As demand continues to grow, the US is in danger of slipping into state funding similar to the National Health Service, says Amity Shlaes.
The announcement that Britain plans to push taxes skyward to fund healthcare did not get much of a reaction in the US. In fact, America shrugged its collective shoulders.
If the UK wants to expand the state's presence in the economy, let it go ahead, was the feeling among those who thought about it. That's Britain, with its socialised health system and year-long waits for hip replacements. It's not us, the private sector paradise that provides the best healthcare in the world.
But the difference between "them" and "us" is not as great as Americans believe. It is true the US system is a mixture of private insurance and public funding - and certainly the private component has driven up quality. But the public share is growing: the total government share of all healthcare, once small, is now at 45 per cent and is set to grow to above 50 per cent. US healthcare would be mainly state-funded.
The main difference between Britain and the US is that the British crisis has come first and that Britain has already acknowledged, through its continued support for the "single payer" National Health Service, that government will pay for healthcare, whatever the cost. America has not yet reached a crisis and been forced to make such a choice.

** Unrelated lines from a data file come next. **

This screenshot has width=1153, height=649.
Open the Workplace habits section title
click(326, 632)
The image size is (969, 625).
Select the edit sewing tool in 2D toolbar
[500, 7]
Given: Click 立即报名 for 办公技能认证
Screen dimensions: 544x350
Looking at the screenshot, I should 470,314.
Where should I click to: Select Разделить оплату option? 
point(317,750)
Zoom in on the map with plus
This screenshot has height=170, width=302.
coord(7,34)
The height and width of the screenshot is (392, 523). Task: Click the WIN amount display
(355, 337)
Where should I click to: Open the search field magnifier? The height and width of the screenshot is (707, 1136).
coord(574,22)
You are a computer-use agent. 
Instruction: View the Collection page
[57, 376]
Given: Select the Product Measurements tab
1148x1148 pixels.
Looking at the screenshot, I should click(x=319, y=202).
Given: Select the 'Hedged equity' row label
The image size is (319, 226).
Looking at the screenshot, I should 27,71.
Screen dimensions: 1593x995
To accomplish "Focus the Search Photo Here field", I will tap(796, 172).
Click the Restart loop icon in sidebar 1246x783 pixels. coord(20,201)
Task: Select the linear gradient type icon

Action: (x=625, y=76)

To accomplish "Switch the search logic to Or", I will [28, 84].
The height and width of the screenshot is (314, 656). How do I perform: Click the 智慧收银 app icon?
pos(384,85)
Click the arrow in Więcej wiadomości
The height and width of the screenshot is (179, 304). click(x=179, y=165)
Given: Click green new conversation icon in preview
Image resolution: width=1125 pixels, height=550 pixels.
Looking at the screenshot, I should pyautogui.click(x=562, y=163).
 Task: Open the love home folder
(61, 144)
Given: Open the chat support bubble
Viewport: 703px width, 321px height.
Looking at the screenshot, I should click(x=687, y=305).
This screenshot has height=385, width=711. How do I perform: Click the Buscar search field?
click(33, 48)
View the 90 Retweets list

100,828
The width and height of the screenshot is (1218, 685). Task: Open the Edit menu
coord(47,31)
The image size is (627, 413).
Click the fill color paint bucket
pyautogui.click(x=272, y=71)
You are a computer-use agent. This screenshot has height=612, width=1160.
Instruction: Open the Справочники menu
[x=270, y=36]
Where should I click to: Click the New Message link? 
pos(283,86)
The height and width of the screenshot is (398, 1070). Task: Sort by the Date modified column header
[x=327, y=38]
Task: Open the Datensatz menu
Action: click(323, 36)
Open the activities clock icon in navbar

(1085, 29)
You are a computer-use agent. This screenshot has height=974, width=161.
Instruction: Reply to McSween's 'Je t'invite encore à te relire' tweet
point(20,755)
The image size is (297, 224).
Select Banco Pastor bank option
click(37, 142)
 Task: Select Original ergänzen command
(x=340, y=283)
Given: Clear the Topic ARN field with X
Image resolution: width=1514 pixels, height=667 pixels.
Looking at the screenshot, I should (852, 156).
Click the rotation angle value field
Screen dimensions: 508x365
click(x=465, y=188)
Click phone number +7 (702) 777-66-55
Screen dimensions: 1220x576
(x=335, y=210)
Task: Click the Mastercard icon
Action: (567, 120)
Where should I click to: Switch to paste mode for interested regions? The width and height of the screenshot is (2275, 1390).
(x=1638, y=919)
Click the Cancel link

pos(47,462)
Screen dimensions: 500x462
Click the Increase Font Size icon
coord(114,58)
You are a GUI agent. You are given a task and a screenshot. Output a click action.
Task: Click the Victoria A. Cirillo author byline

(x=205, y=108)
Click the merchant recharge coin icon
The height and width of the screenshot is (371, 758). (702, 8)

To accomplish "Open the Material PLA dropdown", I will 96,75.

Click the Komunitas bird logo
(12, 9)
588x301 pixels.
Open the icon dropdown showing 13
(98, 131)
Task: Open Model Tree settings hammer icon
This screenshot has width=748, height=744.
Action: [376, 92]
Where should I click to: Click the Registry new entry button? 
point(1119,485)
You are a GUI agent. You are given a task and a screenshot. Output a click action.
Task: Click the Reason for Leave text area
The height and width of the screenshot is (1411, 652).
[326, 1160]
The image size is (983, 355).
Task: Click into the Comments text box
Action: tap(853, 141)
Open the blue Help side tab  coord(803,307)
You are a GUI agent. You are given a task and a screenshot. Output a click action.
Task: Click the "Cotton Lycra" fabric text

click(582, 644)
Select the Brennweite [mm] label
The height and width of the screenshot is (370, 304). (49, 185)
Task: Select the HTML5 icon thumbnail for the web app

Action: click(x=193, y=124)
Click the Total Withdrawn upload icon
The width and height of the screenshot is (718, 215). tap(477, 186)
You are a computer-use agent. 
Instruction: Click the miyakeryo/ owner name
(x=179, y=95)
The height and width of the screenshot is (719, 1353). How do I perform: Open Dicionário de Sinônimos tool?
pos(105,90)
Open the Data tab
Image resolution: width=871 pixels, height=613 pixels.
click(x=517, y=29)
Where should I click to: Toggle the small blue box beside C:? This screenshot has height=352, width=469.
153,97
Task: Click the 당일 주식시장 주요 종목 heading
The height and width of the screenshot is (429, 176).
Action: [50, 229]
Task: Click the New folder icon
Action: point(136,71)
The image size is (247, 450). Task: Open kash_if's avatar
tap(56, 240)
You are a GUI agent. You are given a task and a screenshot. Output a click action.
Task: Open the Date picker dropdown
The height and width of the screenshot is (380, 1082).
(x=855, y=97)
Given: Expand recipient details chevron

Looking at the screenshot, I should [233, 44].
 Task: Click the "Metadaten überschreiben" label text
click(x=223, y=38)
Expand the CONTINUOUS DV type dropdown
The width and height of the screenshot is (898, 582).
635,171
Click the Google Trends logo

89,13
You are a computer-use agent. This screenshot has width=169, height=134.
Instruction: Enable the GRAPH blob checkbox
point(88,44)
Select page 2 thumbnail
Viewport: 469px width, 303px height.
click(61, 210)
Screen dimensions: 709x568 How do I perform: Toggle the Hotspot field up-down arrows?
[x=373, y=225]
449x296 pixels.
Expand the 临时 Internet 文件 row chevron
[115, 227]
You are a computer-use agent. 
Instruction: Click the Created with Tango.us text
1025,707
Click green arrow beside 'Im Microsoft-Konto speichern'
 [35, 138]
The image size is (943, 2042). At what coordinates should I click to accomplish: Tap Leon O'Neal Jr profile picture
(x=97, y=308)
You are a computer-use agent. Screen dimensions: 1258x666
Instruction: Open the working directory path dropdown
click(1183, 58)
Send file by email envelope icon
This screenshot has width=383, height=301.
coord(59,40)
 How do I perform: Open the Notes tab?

But it will have to do so eventually. The reason for this is a curious cultural ambivalence over healthcare. On one hand, the nation appreciates what the private sector achieves. On the other hand, it wants more entitlements, as well as new regulations that discourage private sector health entrepreneurs. This ambivalence leads to inaction, the result being that the US will eventually face a budgetary time-bomb similar to Britain's.
A study of such ambivalence is to be found in, of all places, commercials currently airing for Oxford, a health maintenance organisation (HMO). Oxford's commercials push private insurance for senior citizens who want to top up the share of their healthcare needs not covered by Medicare, the government programme for older people.
The Oxford ads do not spell out the glories of private insurance - or even mention the word "private". Instead, they show belligerent grey-hairs gathered in a lecture hall; one by one, they call out things such as "I demand 100 per cent hospitalisation [coverage]" and "I deserve prescription drug coverage".
Perhaps Oxford's message is that the glorious private sector can provide better care than anything on offer in a welfare state dreamland. The more obvious interpretation, though, is that faith in state programmes is so great that even private products are best marketed as entitlements.
But back to the components of the budget time-bomb. The first is Medicare. A child of Lyndon Johnson's Great Society, it was once a relatively small programme, 3.2 per cent of total federal outlays in 1970.* Recently that share has ballooned to 11.3 per cent of the budget, or $202bn (£140bn). In the early 1990s, the Clinton administration made a move like Gordon Brown's, slapping a surtax of 1.65 per cent on all income to fund Medicare. The tax had formerly been capped to the first $70,000 or so earned.
Lifting the cap, of course, did not deal with the growth malady: last year alone, outlays for Medicare increased by 9 per cent. And that growth is due to continue: the proportion of US citizens who are 65 or older is likely to increase to 20 per cent of the population by 2030, from the current 12 per cent. Naturally these new senior citizens will want better services than their parents got.
Medicaid, America's programme for the poor, is likewise taking increasing shares of the federal pie. Even though Medicaid serves the poor, a group who have done better lately, it is set to grow because authorities have continued to widen the category of eligibility and expand availability of new treatments. Medicare and Medicaid together now take up 18 per cent of federal spending, up from 9 per cent two decades ago. Unreformed, they will eat up the budget, guaranteeing tax increases.
That, of course, is not all, for there are also calls for new entitlements. The largest instance of programme creep is prescription drugs for senior citizens. The debate is not whether seniors will be covered; the outstanding question is to what extent. The Republican-led House of Representatives has put forward legislation calling for a budget increase of $350bn over 10 years. The Senate, led by Democrats, wants $500bn for the same period. And the AARP, the powerful lobby for senior citizens, wants $750bn.
Meanwhile, Democrats in the Senate are seeking to use the opportunity of trade legislation to expand the federal role by attaching an amendment that would force the federal government to subsidise insurance for workers displaced by trade.
All this does not mean the US will inevitably socialise health; it only means that it must defend its system promptly by acknowledging the limits of Medicare and Medicaid and offering stronger incentives to the private sector. President George W.Bush has tried a bit, demanding, for example, that increased Medicare spending be tied to overall Medicare reform.
There is also talk of expanding a small federal programme known as Medical Savings Accounts, which allows some smaller firms to encourage workers to save by rewarding them for keeping their health costs under control. The Galen Institute, a health think-tank, has proposed expanding the idea to encourage older people to curtail their health claims on the federal system.
Still, these steps have the feel of a rearguard action. When it comes to healthcare, Americans, like the oldsters in the Oxford ads, will always want "more". But they must ask themselves now who is best at providing it.